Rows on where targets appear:
*-*-*
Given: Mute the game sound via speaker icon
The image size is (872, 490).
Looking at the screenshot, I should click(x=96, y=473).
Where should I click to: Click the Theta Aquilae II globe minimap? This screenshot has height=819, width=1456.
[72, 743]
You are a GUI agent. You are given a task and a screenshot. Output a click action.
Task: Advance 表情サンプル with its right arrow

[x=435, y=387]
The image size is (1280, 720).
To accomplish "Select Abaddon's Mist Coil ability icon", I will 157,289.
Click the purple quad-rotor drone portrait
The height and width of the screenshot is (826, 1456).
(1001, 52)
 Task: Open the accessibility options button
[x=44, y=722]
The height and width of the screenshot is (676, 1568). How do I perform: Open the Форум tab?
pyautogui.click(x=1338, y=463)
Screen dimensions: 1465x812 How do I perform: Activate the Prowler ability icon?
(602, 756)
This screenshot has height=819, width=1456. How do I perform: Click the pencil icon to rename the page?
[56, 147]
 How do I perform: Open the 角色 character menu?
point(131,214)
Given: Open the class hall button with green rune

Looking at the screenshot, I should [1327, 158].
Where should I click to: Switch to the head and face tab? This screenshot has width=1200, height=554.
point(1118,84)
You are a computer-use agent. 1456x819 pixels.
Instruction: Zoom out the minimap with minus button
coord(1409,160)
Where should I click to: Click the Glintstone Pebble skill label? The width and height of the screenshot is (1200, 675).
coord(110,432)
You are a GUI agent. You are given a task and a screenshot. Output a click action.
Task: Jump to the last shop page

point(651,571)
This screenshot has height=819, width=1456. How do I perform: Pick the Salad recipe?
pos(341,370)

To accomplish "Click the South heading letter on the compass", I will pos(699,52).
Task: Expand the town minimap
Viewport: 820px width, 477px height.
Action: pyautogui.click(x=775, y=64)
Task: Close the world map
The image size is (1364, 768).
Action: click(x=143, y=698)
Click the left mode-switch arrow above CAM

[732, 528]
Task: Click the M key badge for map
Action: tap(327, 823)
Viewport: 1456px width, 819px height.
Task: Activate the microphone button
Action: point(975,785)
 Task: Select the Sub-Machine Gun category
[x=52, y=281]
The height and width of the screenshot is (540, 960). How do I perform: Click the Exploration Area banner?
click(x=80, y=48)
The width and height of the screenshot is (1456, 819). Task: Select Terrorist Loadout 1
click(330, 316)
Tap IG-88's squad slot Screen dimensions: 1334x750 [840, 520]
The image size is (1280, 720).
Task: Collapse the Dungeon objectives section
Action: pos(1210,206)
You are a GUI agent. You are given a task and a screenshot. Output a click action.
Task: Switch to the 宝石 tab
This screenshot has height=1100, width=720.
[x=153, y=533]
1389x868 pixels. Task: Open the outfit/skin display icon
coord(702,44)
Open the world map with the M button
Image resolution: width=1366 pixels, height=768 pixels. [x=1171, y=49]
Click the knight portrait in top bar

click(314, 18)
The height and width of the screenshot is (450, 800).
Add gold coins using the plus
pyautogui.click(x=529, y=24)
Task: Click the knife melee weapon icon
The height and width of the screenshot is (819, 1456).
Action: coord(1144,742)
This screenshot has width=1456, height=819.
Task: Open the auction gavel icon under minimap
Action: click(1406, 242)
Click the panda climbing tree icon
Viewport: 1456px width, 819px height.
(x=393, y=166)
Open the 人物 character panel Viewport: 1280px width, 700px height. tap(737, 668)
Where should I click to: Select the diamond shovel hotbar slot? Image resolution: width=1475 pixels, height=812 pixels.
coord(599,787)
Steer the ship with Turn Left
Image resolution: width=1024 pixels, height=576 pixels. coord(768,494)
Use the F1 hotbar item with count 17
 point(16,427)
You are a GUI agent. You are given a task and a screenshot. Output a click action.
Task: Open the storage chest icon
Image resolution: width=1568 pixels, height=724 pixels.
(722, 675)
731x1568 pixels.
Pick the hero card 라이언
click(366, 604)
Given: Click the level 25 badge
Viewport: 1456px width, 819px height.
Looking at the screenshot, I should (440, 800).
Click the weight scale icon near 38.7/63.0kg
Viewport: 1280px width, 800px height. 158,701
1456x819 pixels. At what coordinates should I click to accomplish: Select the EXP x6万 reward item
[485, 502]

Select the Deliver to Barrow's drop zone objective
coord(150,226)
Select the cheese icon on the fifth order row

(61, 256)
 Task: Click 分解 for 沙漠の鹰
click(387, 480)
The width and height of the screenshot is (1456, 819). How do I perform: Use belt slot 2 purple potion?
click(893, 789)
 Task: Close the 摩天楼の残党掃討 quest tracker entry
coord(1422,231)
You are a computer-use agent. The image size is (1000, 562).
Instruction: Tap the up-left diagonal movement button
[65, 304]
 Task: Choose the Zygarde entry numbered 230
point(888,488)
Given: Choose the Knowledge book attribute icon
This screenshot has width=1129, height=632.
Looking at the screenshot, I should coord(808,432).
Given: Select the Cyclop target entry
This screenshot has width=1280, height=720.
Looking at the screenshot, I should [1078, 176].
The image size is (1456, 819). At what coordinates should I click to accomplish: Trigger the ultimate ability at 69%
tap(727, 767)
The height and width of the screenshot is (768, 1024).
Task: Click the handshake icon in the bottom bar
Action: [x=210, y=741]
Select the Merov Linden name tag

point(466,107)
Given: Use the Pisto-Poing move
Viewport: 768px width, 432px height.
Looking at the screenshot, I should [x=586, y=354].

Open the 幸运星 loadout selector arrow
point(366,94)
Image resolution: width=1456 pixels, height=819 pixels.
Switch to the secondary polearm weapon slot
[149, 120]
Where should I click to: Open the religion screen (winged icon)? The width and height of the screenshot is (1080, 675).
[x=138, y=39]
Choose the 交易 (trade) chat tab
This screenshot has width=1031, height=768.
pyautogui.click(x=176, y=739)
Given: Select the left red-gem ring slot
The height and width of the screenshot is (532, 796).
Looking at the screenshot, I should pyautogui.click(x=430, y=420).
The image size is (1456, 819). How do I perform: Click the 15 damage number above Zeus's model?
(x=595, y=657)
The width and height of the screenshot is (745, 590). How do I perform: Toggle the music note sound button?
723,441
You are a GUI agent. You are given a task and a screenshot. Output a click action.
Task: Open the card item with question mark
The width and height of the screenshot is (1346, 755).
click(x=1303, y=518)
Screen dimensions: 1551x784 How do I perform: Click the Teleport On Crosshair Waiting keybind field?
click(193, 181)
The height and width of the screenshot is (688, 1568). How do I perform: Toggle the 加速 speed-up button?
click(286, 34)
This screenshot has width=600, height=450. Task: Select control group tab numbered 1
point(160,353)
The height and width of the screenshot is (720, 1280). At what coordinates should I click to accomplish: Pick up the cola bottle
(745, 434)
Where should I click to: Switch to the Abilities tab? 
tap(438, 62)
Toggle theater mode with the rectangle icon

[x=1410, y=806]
*-*-*
What is needed: Arrange every line of the material above as a JSON list of strings, one string per line, leaving out the blank lines.

Full answer:
[
  "Given: Mute the game sound via speaker icon",
  "The image size is (872, 490).",
  "Looking at the screenshot, I should click(x=96, y=473).",
  "Where should I click to: Click the Theta Aquilae II globe minimap? This screenshot has height=819, width=1456.",
  "[72, 743]",
  "You are a GUI agent. You are given a task and a screenshot. Output a click action.",
  "Task: Advance 表情サンプル with its right arrow",
  "[x=435, y=387]",
  "The image size is (1280, 720).",
  "To accomplish \"Select Abaddon's Mist Coil ability icon\", I will 157,289.",
  "Click the purple quad-rotor drone portrait",
  "The height and width of the screenshot is (826, 1456).",
  "(1001, 52)",
  " Task: Open the accessibility options button",
  "[x=44, y=722]",
  "The height and width of the screenshot is (676, 1568). How do I perform: Open the Форум tab?",
  "pyautogui.click(x=1338, y=463)",
  "Screen dimensions: 1465x812 How do I perform: Activate the Prowler ability icon?",
  "(602, 756)",
  "This screenshot has height=819, width=1456. How do I perform: Click the pencil icon to rename the page?",
  "[56, 147]",
  " How do I perform: Open the 角色 character menu?",
  "point(131,214)",
  "Given: Open the class hall button with green rune",
  "Looking at the screenshot, I should [1327, 158].",
  "Where should I click to: Switch to the head and face tab? This screenshot has width=1200, height=554.",
  "point(1118,84)",
  "You are a computer-use agent. 1456x819 pixels.",
  "Instruction: Zoom out the minimap with minus button",
  "coord(1409,160)",
  "Where should I click to: Click the Glintstone Pebble skill label? The width and height of the screenshot is (1200, 675).",
  "coord(110,432)",
  "You are a GUI agent. You are given a task and a screenshot. Output a click action.",
  "Task: Jump to the last shop page",
  "point(651,571)",
  "This screenshot has height=819, width=1456. How do I perform: Pick the Salad recipe?",
  "pos(341,370)",
  "To accomplish \"Click the South heading letter on the compass\", I will pos(699,52).",
  "Task: Expand the town minimap",
  "Viewport: 820px width, 477px height.",
  "Action: pyautogui.click(x=775, y=64)",
  "Task: Close the world map",
  "The image size is (1364, 768).",
  "Action: click(x=143, y=698)",
  "Click the left mode-switch arrow above CAM",
  "[732, 528]",
  "Task: Click the M key badge for map",
  "Action: tap(327, 823)",
  "Viewport: 1456px width, 819px height.",
  "Task: Activate the microphone button",
  "Action: point(975,785)",
  " Task: Select the Sub-Machine Gun category",
  "[x=52, y=281]",
  "The height and width of the screenshot is (540, 960). How do I perform: Click the Exploration Area banner?",
  "click(x=80, y=48)",
  "The width and height of the screenshot is (1456, 819). Task: Select Terrorist Loadout 1",
  "click(330, 316)",
  "Tap IG-88's squad slot Screen dimensions: 1334x750 [840, 520]",
  "The image size is (1280, 720).",
  "Task: Collapse the Dungeon objectives section",
  "Action: pos(1210,206)",
  "You are a GUI agent. You are given a task and a screenshot. Output a click action.",
  "Task: Switch to the 宝石 tab",
  "This screenshot has height=1100, width=720.",
  "[x=153, y=533]",
  "1389x868 pixels. Task: Open the outfit/skin display icon",
  "coord(702,44)",
  "Open the world map with the M button",
  "Image resolution: width=1366 pixels, height=768 pixels. [x=1171, y=49]",
  "Click the knight portrait in top bar",
  "click(314, 18)",
  "The height and width of the screenshot is (450, 800).",
  "Add gold coins using the plus",
  "pyautogui.click(x=529, y=24)",
  "Task: Click the knife melee weapon icon",
  "The height and width of the screenshot is (819, 1456).",
  "Action: coord(1144,742)",
  "This screenshot has width=1456, height=819.",
  "Task: Open the auction gavel icon under minimap",
  "Action: click(1406, 242)",
  "Click the panda climbing tree icon",
  "Viewport: 1456px width, 819px height.",
  "(x=393, y=166)",
  "Open the 人物 character panel Viewport: 1280px width, 700px height. tap(737, 668)",
  "Where should I click to: Select the diamond shovel hotbar slot? Image resolution: width=1475 pixels, height=812 pixels.",
  "coord(599,787)",
  "Steer the ship with Turn Left",
  "Image resolution: width=1024 pixels, height=576 pixels. coord(768,494)",
  "Use the F1 hotbar item with count 17",
  " point(16,427)",
  "You are a GUI agent. You are given a task and a screenshot. Output a click action.",
  "Task: Open the storage chest icon",
  "Image resolution: width=1568 pixels, height=724 pixels.",
  "(722, 675)",
  "731x1568 pixels.",
  "Pick the hero card 라이언",
  "click(366, 604)",
  "Given: Click the level 25 badge",
  "Viewport: 1456px width, 819px height.",
  "Looking at the screenshot, I should (440, 800).",
  "Click the weight scale icon near 38.7/63.0kg",
  "Viewport: 1280px width, 800px height. 158,701",
  "1456x819 pixels. At what coordinates should I click to accomplish: Select the EXP x6万 reward item",
  "[485, 502]",
  "Select the Deliver to Barrow's drop zone objective",
  "coord(150,226)",
  "Select the cheese icon on the fifth order row",
  "(61, 256)",
  " Task: Click 分解 for 沙漠の鹰",
  "click(387, 480)",
  "The width and height of the screenshot is (1456, 819). How do I perform: Use belt slot 2 purple potion?",
  "click(893, 789)",
  " Task: Close the 摩天楼の残党掃討 quest tracker entry",
  "coord(1422,231)",
  "You are a computer-use agent. The image size is (1000, 562).",
  "Instruction: Tap the up-left diagonal movement button",
  "[65, 304]",
  " Task: Choose the Zygarde entry numbered 230",
  "point(888,488)",
  "Given: Choose the Knowledge book attribute icon",
  "This screenshot has width=1129, height=632.",
  "Looking at the screenshot, I should coord(808,432).",
  "Given: Select the Cyclop target entry",
  "This screenshot has width=1280, height=720.",
  "Looking at the screenshot, I should [1078, 176].",
  "The image size is (1456, 819). At what coordinates should I click to accomplish: Trigger the ultimate ability at 69%",
  "tap(727, 767)",
  "The height and width of the screenshot is (768, 1024).",
  "Task: Click the handshake icon in the bottom bar",
  "Action: [x=210, y=741]",
  "Select the Merov Linden name tag",
  "point(466,107)",
  "Given: Use the Pisto-Poing move",
  "Viewport: 768px width, 432px height.",
  "Looking at the screenshot, I should [x=586, y=354].",
  "Open the 幸运星 loadout selector arrow",
  "point(366,94)",
  "Image resolution: width=1456 pixels, height=819 pixels.",
  "Switch to the secondary polearm weapon slot",
  "[149, 120]",
  "Where should I click to: Open the religion screen (winged icon)? The width and height of the screenshot is (1080, 675).",
  "[x=138, y=39]",
  "Choose the 交易 (trade) chat tab",
  "This screenshot has width=1031, height=768.",
  "pyautogui.click(x=176, y=739)",
  "Given: Select the left red-gem ring slot",
  "The height and width of the screenshot is (532, 796).",
  "Looking at the screenshot, I should pyautogui.click(x=430, y=420).",
  "The image size is (1456, 819). How do I perform: Click the 15 damage number above Zeus's model?",
  "(x=595, y=657)",
  "The width and height of the screenshot is (745, 590). How do I perform: Toggle the music note sound button?",
  "723,441",
  "You are a GUI agent. You are given a task and a screenshot. Output a click action.",
  "Task: Open the card item with question mark",
  "The width and height of the screenshot is (1346, 755).",
  "click(x=1303, y=518)",
  "Screen dimensions: 1551x784 How do I perform: Click the Teleport On Crosshair Waiting keybind field?",
  "click(193, 181)",
  "The height and width of the screenshot is (688, 1568). How do I perform: Toggle the 加速 speed-up button?",
  "click(286, 34)",
  "This screenshot has width=600, height=450. Task: Select control group tab numbered 1",
  "point(160,353)",
  "The height and width of the screenshot is (720, 1280). At what coordinates should I click to accomplish: Pick up the cola bottle",
  "(745, 434)",
  "Where should I click to: Switch to the Abilities tab? ",
  "tap(438, 62)",
  "Toggle theater mode with the rectangle icon",
  "[x=1410, y=806]"
]